AWS offers Amazon Redshift as its proprietary cloud native platform for developing your enterprise data warehouse. It comes with a number of features such as columnar data storage, data compression, zone maps, massively parallel processing architecture, optimised RA3 compute instances, etc. All these powerful technologies provide a possibility to build a high-performing data warehousing solution leveraging theoretically infinite resources of the cloud.
However, to unleash the full potential of Amazon Redshift you need to follow the guidelines specifically developed by platform experts. Even though the Amazon Redshift is probably one of the best available tools on the market, the final query performance is heavily determined by the quality of table design utilised to store your data.
AWS recommends a set of practices aimed to increase the query performance while reducing compute and storage resources required for resulting dataset calculation. The following are two simple guidelines on data tables design that could help you to get the maximum performance from your Amazon Redshift data warehouse.
DATE and TIMESTAMP datatypes for date and time information
Quite often date and time information are extracted from the source as CHAR or VARCHAR data type. It could be a design decision as well when such information is intentionally loaded into data warehouse landing tables with VARCHAR columns to mitigate the possible issues with bad data quality. For example, to prevent the failures from data type mismatch caused by the absence of data governance at the source system or by possible issues with the data extract job itself.
However, Amazon Redshift as a platform stores information in DATE and TIMESTAMP data types more efficiently than in CHAR or VARCHAR. Therefore, running analytical queries over properly stored date and time values results in a lower number of scanned bytes and makes it possible to finalise the query execution in less time.
Furthermore, this approach could guarantee better data integrity in your solution as it prevents invalid date and time information from being populated into your tables. Only meaningful and valid data are permitted to enter your data warehouse while all possible issues are detected at the earliest stage with the ability to react and fix problems in a timely manner.
Maintaining minimal column size
One of the reasons to introduce columns with VARCHAR data type and maximum possible column size is to prevent data load failure as a result of insufficient column size. Therefore, it could be completely justified to use this approach with landing tables in your data warehouse so you can perform the load part of ELT job in a lossless manner.
However, it is not recommended to apply the same architecture to final target tables. Even thoughRedshift implements a highly efficient data compression algorithm and maximum column size has no significant impact on table size, the negative consequence could be in elevated memory and disk space required for query execution. This is because the platform does not compress temporary tables that are created to store intermediate data sets while performing calculations for massive analytic queries. As a result, your SQL code will run slower and consume more compute resources.

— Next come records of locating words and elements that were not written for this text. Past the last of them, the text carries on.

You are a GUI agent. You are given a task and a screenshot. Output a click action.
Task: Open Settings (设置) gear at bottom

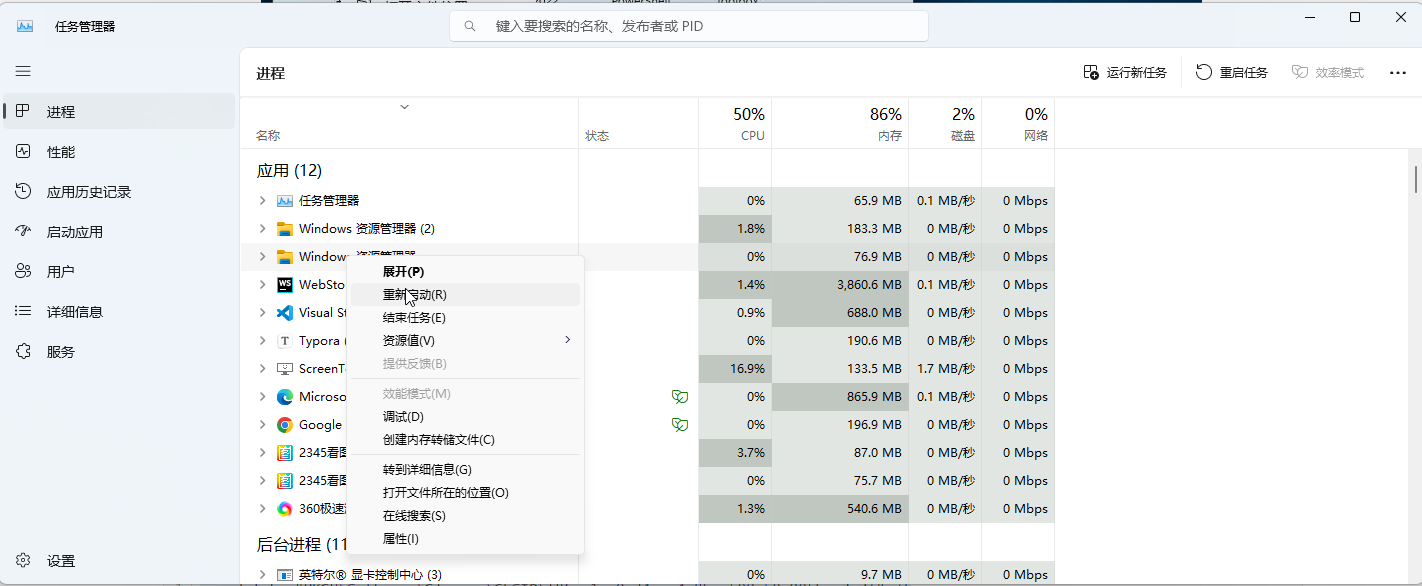pyautogui.click(x=60, y=561)
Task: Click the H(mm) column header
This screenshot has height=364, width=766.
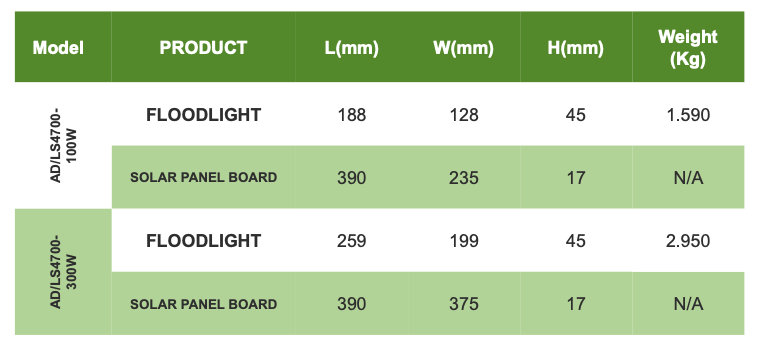Action: (575, 48)
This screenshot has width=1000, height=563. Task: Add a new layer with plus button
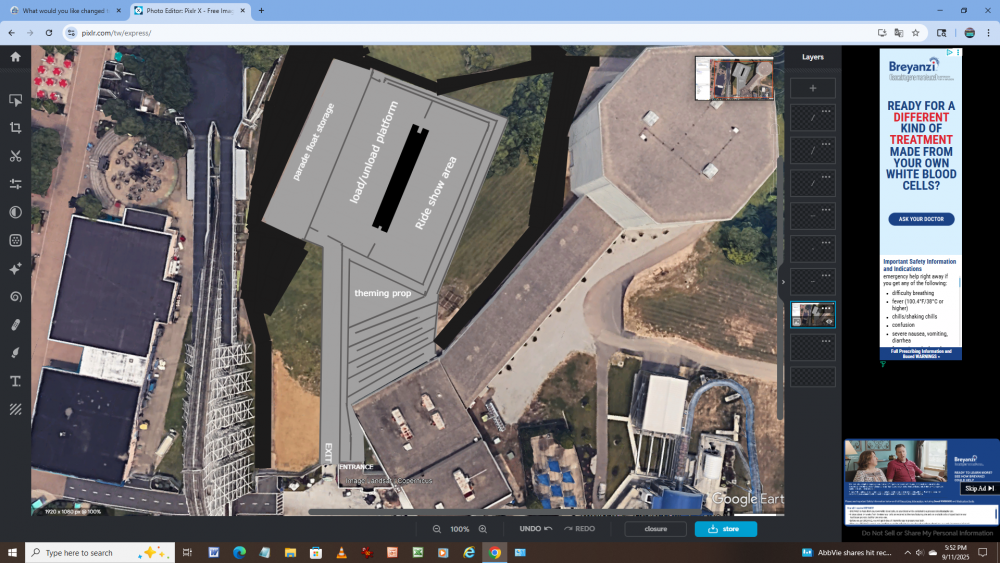[x=812, y=88]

Finally, there is another benefit of implementing minimal possible column size and it is better control over the data that is actually stored in the data warehouse. By performing an exercise of initial data profiling, you can better understand the valid range of values and design your tables the way that they let in only genuine data and explicitly reject anomalies. Such practice could increase the ability of your data warehouse to act as the source of truth of your enterprise data. Additionally, you get an early warning mechanism to identify possible data quality issues with the sources from where the data assets are extracted.